Exercise prompt:
Exclude the images and transcribe the entries below precisely.

Exercise inputs:
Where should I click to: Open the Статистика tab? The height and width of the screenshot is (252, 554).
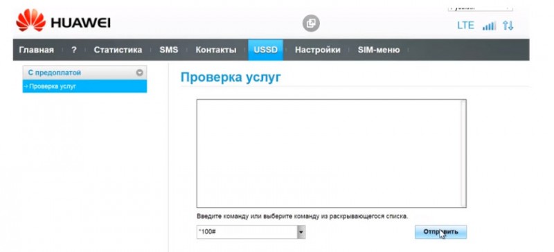click(118, 50)
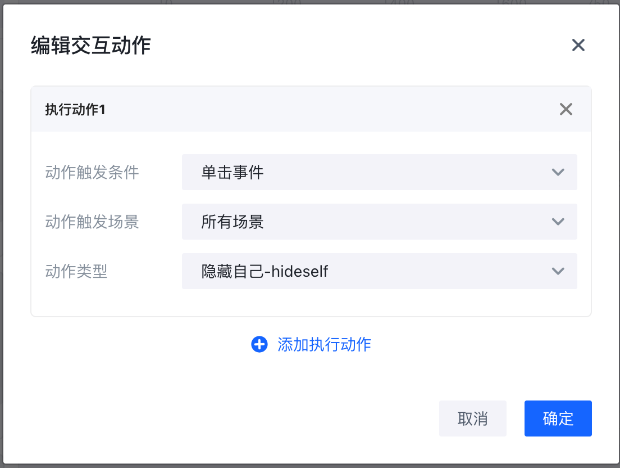Open the 动作触发条件 dropdown field
620x468 pixels.
(379, 172)
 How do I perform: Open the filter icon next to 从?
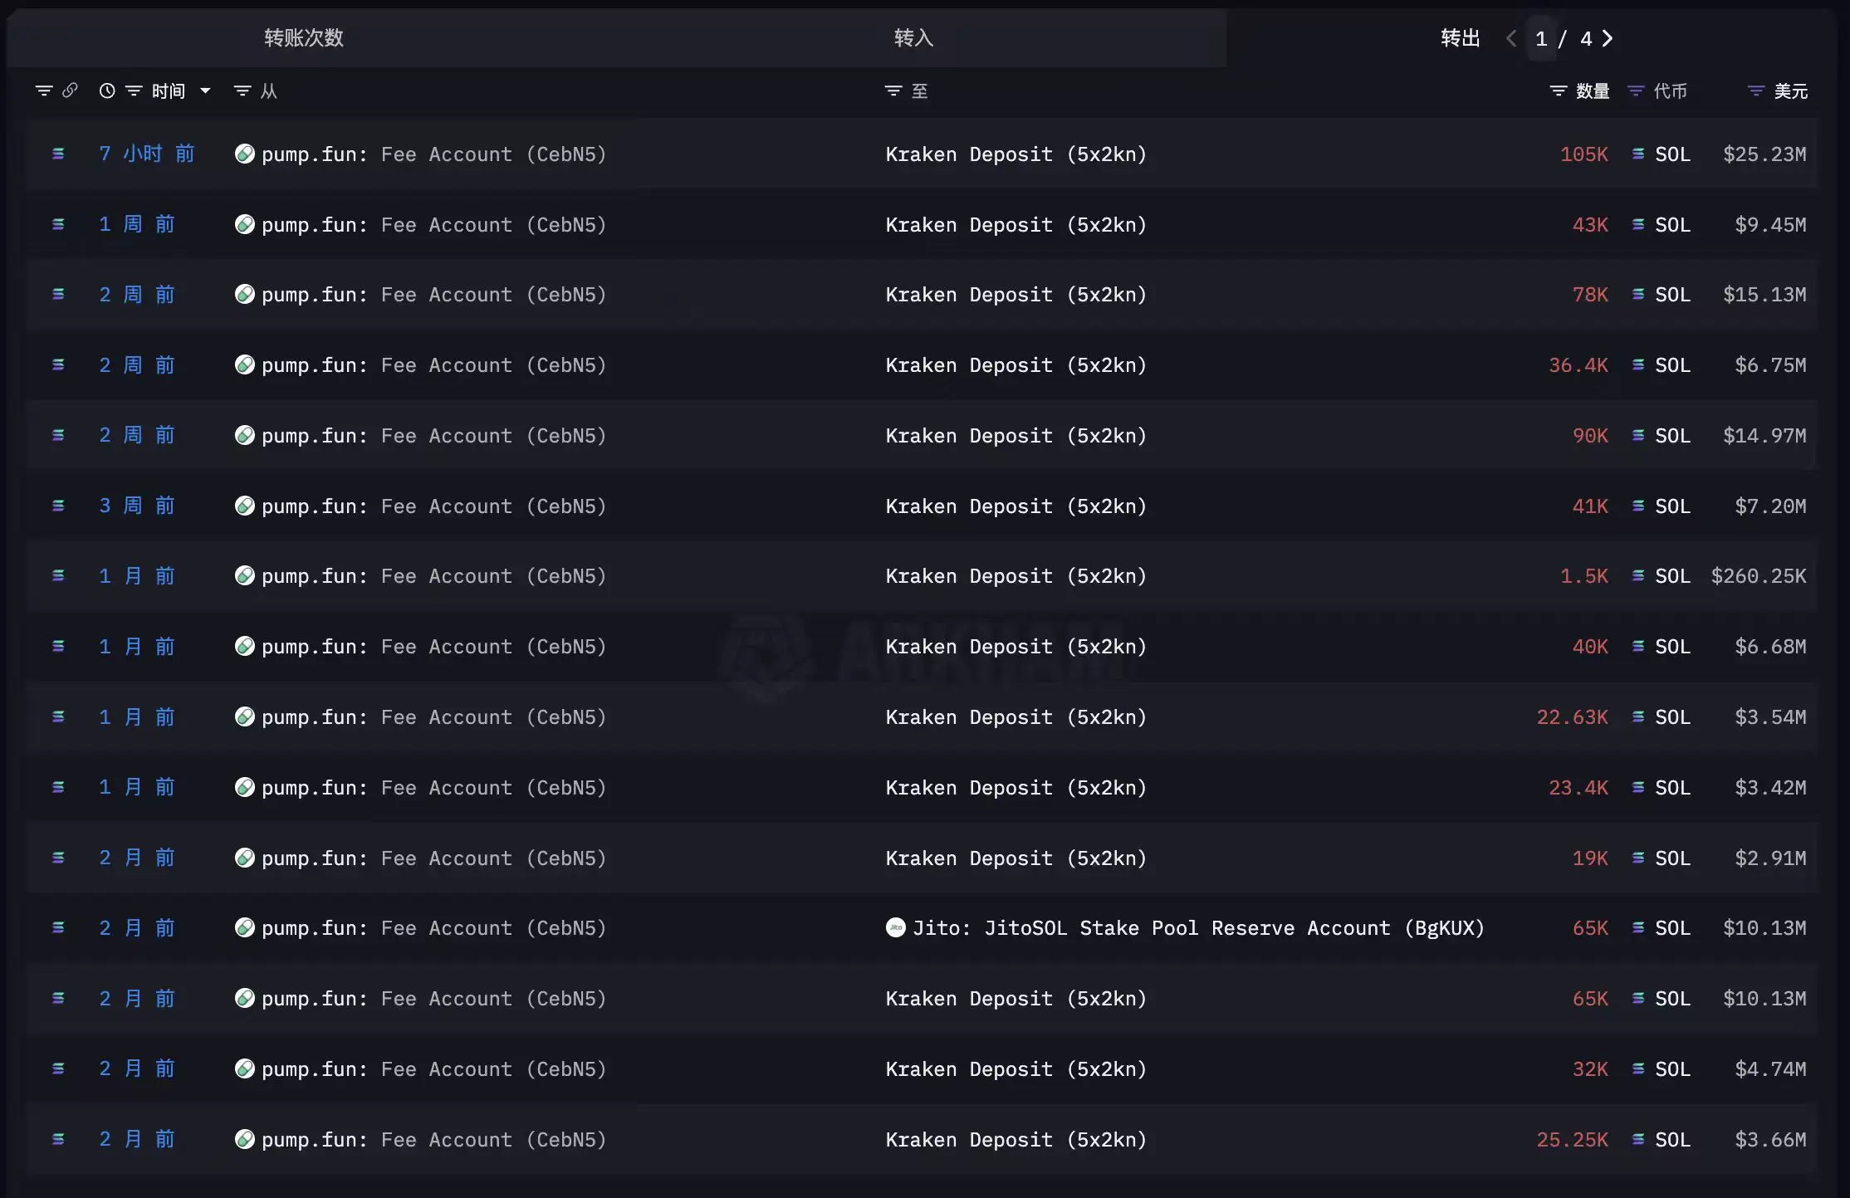coord(242,90)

Answer for this exercise:
Where should I click to: Open the Статистика tab? The height and width of the screenshot is (252, 554).
click(118, 50)
Open the 动作触发条件 dropdown field
620x468 pixels.
(379, 172)
 How do I perform: Open the filter icon next to 从?
coord(242,90)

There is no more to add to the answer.